● Supplied entries:

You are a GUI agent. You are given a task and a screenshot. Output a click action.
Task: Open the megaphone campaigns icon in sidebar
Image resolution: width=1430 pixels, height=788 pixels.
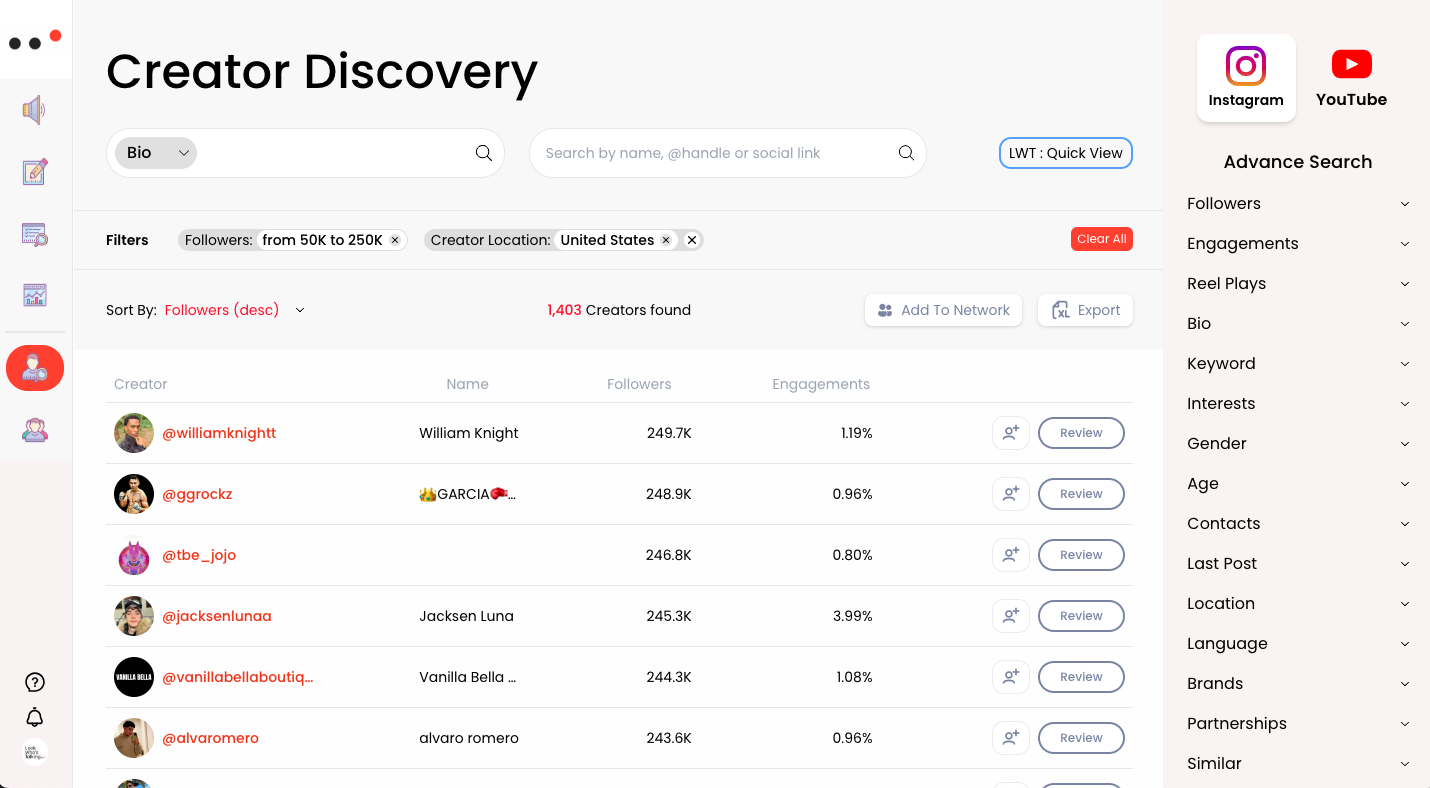pyautogui.click(x=34, y=110)
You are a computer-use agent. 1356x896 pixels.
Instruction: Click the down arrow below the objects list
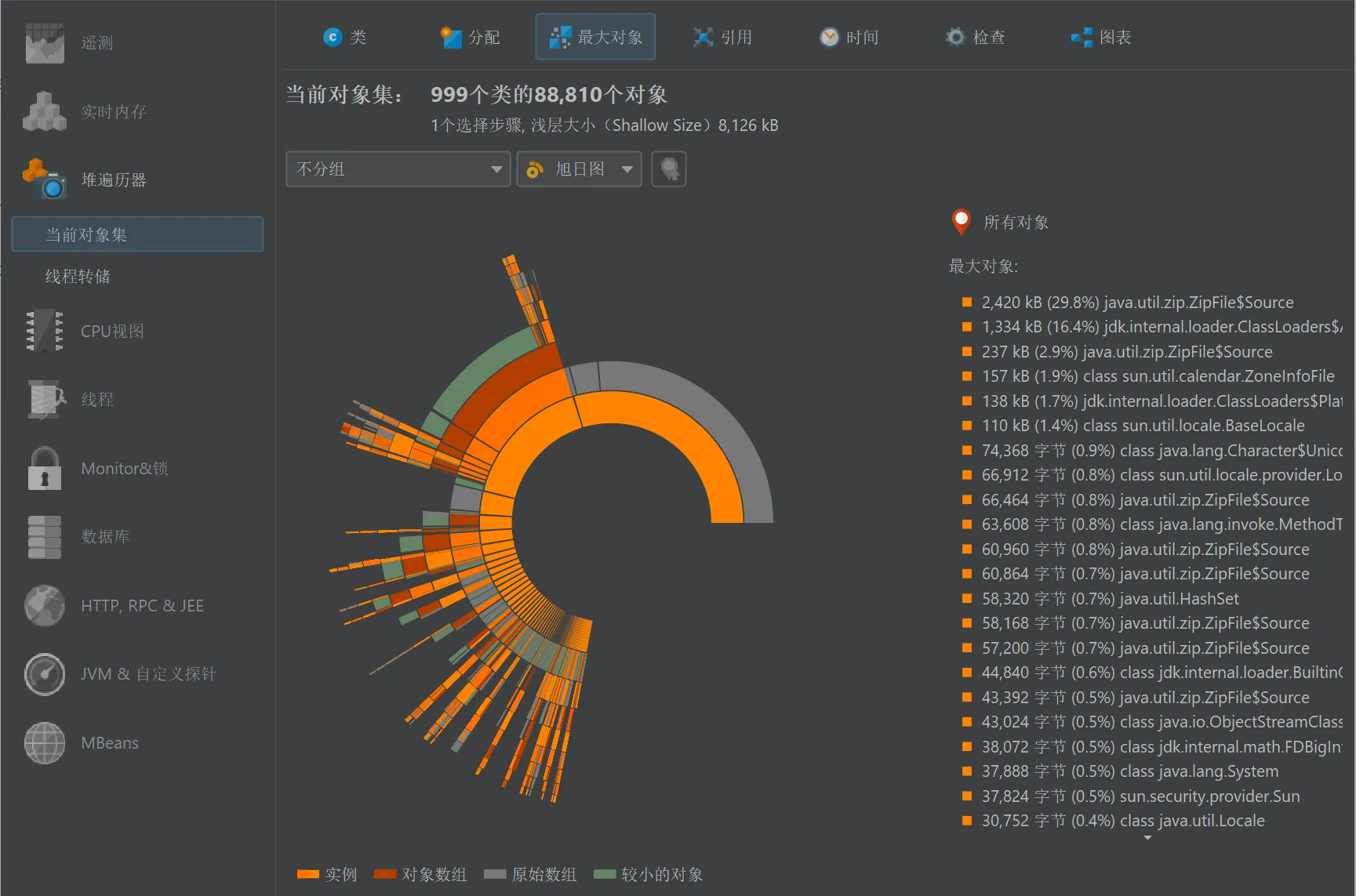pos(1147,838)
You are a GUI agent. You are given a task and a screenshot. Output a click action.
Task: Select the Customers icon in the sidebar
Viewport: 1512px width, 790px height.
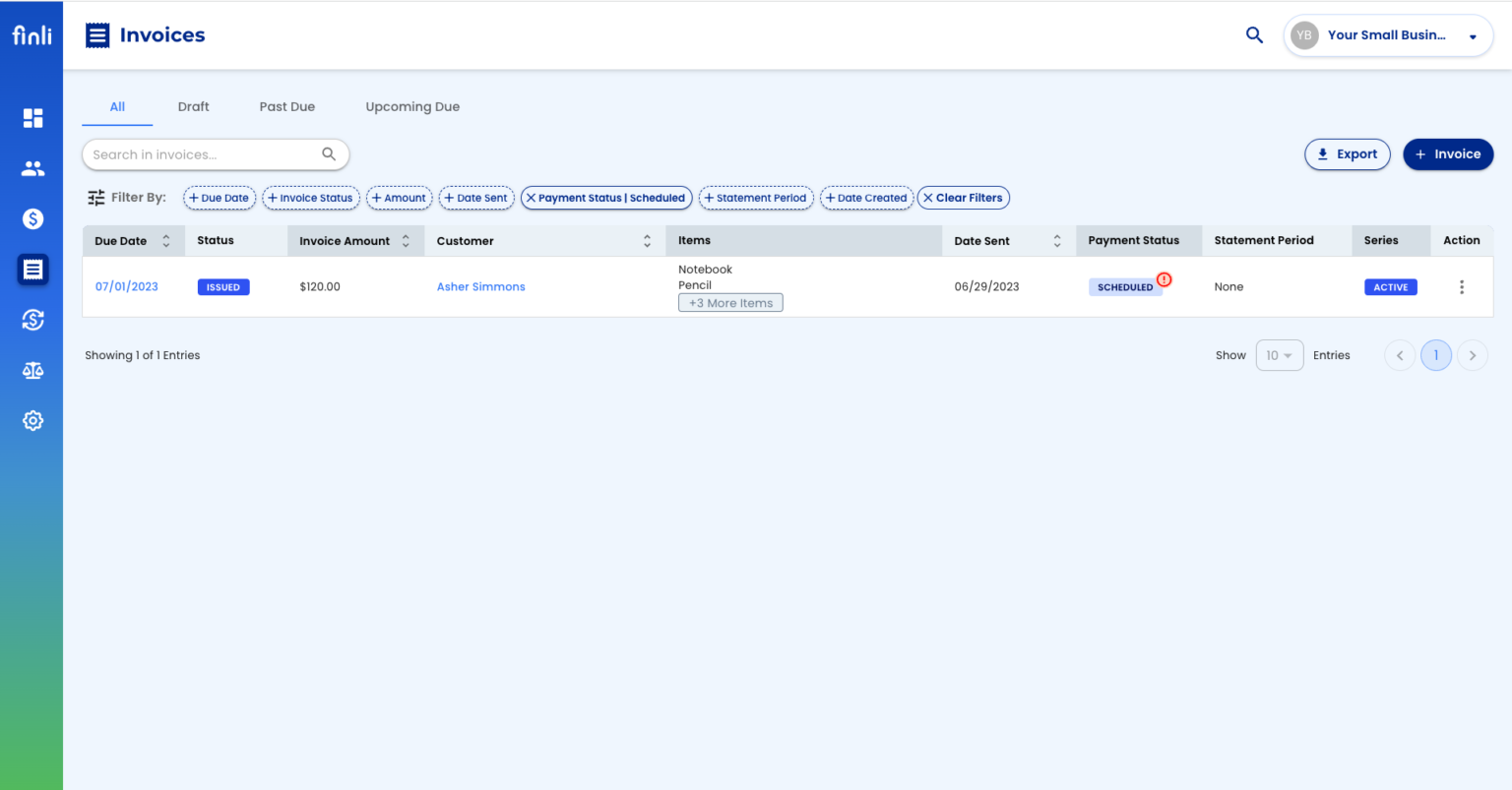click(x=32, y=167)
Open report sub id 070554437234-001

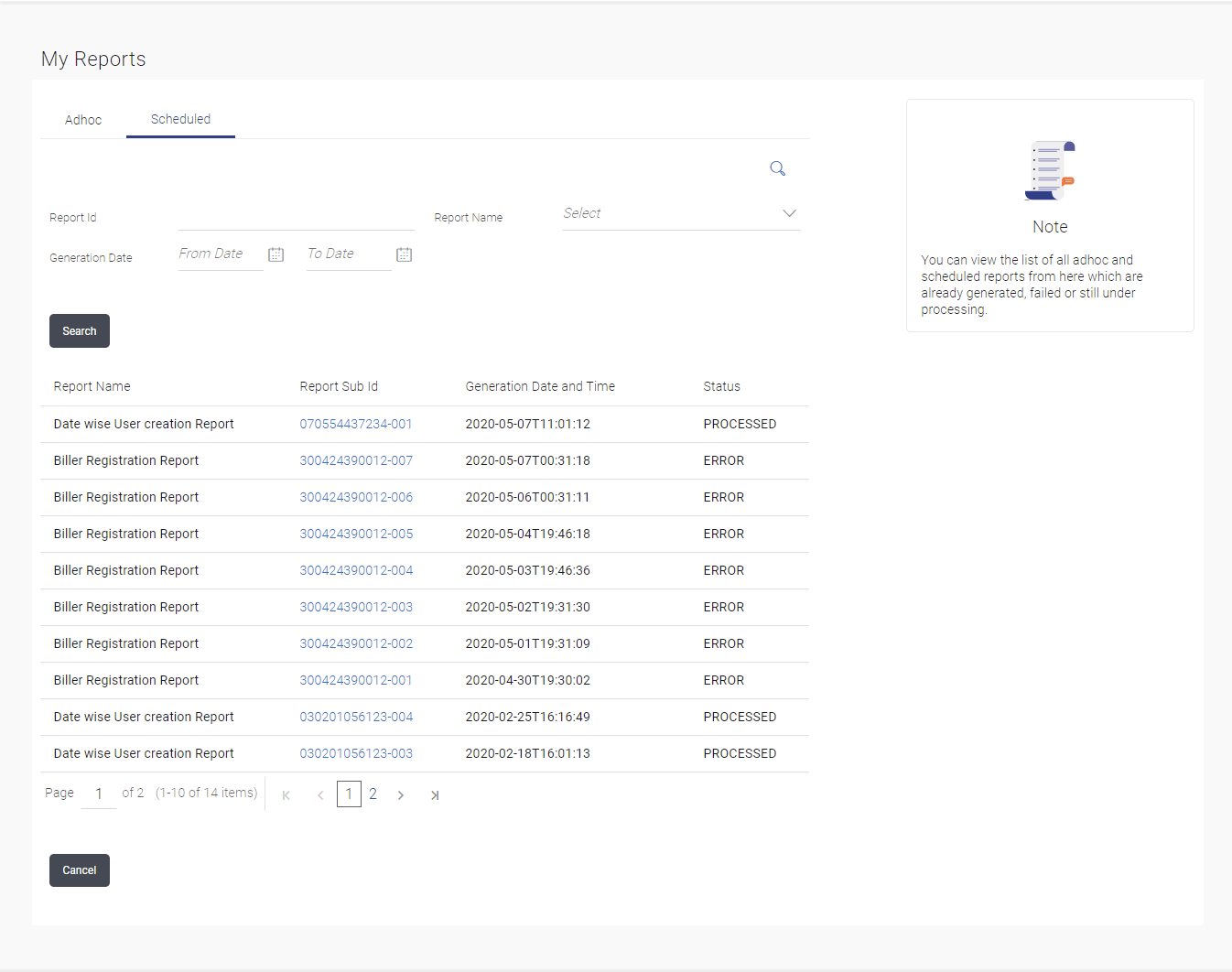tap(356, 424)
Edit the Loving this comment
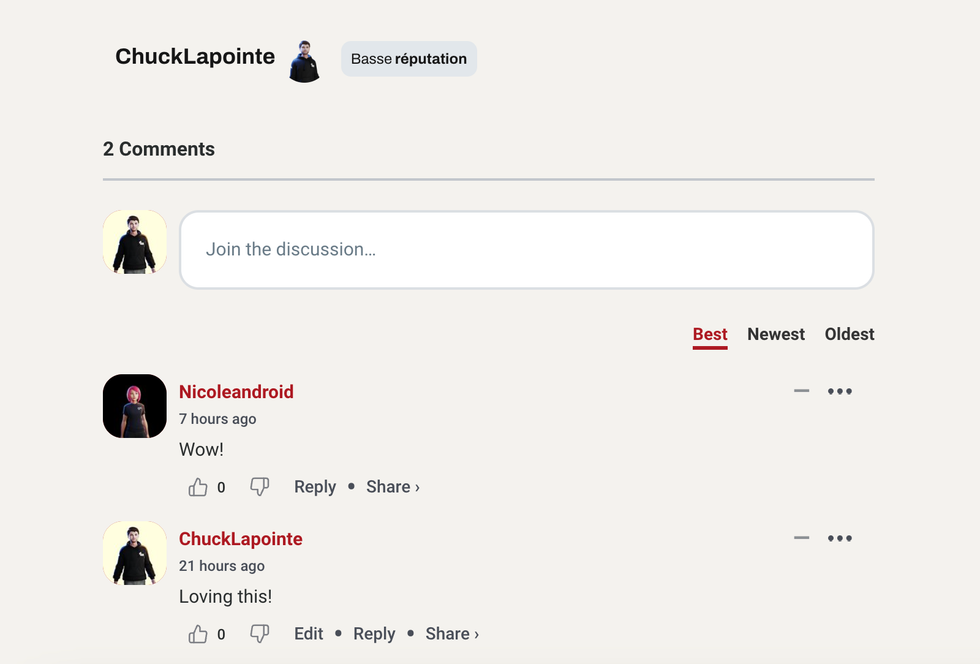Viewport: 980px width, 664px height. [308, 633]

● Task to complete:
Reproduce every line of the records above word for word, leaving out the pictures.

● Problem solution:
You are a GUI agent. You are given a task and a screenshot. Output a click action.
Task: Open the megaphone campaigns icon in sidebar
Image resolution: width=1430 pixels, height=788 pixels.
pyautogui.click(x=34, y=110)
You are a computer-use agent. 1356x896 pixels.
Instruction: Click the down arrow below the objects list
pos(1147,838)
You are a GUI agent. You are given a task and a screenshot. Output a click action.
Task: Select the Customers icon in the sidebar
Viewport: 1512px width, 790px height.
click(x=32, y=167)
Open report sub id 070554437234-001

tap(356, 424)
Edit the Loving this comment
Viewport: 980px width, 664px height. [308, 633]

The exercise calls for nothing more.